1
Yorum
1
Beğeni
0,0
Puan
834
Okunma
Yüreğe uzattığım el benim mi? Ben bile bana yabancıyken. Farklı bulvarda koşuyorken duygularım ve bedenim, hayallerime ezberlettiğim tümcelerin kuyruğundan yakalayabilir miyim?
İnsan ulaşamadığı duyguların, hayallerin gurbetini yaşıyor elbet. Çelikten zırhla çevrili ruhunda bir çatlak varsa, gün ışığı görmemiş karanlık dünyasında kurtuluşu mum ışığı ile arıyor.

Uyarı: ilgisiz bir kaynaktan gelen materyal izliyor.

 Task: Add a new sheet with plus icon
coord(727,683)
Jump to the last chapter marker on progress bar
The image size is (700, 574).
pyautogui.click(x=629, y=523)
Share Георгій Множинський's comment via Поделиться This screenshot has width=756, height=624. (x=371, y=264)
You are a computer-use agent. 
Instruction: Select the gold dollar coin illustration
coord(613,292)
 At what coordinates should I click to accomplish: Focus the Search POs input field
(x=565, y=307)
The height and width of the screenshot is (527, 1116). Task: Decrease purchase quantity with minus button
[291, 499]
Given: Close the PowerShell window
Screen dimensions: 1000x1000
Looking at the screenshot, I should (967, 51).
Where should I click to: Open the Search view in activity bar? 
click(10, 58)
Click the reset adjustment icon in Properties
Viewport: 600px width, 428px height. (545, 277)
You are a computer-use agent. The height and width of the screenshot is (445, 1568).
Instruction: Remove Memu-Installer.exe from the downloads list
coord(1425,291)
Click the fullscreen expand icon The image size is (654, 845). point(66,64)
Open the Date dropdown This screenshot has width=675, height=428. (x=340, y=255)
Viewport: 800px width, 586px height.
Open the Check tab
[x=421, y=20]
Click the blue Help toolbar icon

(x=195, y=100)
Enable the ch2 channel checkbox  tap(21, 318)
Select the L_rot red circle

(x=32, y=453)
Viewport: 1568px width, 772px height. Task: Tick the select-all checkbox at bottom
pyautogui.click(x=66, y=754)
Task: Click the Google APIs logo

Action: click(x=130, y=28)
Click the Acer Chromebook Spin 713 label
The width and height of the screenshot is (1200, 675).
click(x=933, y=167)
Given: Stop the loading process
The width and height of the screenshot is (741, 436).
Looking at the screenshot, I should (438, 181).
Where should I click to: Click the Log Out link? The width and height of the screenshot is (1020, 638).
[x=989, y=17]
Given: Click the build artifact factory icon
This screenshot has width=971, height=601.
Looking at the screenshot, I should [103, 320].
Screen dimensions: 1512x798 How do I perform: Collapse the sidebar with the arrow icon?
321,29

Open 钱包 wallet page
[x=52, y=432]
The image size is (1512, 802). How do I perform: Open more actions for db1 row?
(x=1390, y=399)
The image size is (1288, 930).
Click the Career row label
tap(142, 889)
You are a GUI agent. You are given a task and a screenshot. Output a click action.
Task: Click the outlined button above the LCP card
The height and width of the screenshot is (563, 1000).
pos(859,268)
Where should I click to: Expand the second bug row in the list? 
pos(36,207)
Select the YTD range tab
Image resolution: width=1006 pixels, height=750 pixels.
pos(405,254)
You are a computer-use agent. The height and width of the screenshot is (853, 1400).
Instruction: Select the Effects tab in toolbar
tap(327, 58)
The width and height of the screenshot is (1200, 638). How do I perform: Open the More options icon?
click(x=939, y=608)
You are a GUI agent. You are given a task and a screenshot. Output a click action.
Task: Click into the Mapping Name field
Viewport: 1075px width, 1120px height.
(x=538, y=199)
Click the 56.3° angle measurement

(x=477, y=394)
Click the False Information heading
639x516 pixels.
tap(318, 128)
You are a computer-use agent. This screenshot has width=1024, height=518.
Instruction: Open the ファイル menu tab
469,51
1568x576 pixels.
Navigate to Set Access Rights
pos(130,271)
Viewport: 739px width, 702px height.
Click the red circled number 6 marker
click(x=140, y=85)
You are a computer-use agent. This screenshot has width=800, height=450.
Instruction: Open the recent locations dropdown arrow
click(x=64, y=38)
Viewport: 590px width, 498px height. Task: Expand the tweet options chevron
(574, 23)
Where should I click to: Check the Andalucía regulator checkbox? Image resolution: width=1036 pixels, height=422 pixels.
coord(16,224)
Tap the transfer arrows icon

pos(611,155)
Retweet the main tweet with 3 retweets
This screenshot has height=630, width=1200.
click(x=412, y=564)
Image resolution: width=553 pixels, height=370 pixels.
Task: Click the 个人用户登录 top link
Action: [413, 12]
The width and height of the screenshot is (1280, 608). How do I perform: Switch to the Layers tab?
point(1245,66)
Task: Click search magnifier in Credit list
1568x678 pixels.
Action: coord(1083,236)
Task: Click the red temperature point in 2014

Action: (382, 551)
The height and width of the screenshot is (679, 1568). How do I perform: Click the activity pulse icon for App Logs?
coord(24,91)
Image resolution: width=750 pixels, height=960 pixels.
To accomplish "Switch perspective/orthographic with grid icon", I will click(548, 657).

Umut en önemli bineğidir insanın. Yolun sonu görünene kadar binebilmeli, düşmeyi de göze alarak. Yüreği gurbet kokan da saklanmış umutları çıkarıp besleyip büyütmeli. Gurbetin bağrında umut çiçekleri açtırmalı.
Alfabemi kırpanların diyarında, geceye serpiştirdiğim duygularım geziyor gurbetin yamacında. A’yı B anlayanlara inat göndere çektiğim bayrağı indirmiyorum. Fırtınalar çarpıyor olsada yıkılmadım ayaktayım diyorum.
Merdiveni devirirken, hayallerimin tutsaklığına her gün biraz daha yanıyorum.
İnsan esaretteki hayallerini demir parmaklıklar arkasında zincire bağlarken, işte o an gurbetin en dibini yaşıyor.
Rengi çoktan atmıştır düşlerin. Kolları kanatları yaralı.
Duygular bile çürümüş olduğundan sökülmeye yüz tutmuştur. Ses kesik, gözler hep nemlidir.
Dünyada artı bir fazladır belkide, dünyanın en önemli gurbet olduğunu bildiği halde.
İnişli çıkışlı tepelerden, sivri virajlardan yürüyorken, koşmak mı daha elzemdir acep.
Burnunun direği hangi menfezde sızlar.
Gurbet yaşayan yürek takalarını hep sürgüler, perdeleri hep çekilidir.
Kurak gönül toprağına su serpip, uzattığımız ellerimizle bir damla umut düşsün. Bir damla sevgi bari.
Defterin son sayfasını kapatmaya giderken.
Ukdelerin yumak yumak olduğu, yutkunmakta zorlandığımız anlarda hangi kelimelerin boynuna sarılalım.
İnsanlara güvenimizin azaldığı zamanları yaşıyorken, hangi duyguyu sırdaş bilmeli.
Yoksa gurbete attıklarımızı hatırlayıp hayıflanmaya devam mı etmeli?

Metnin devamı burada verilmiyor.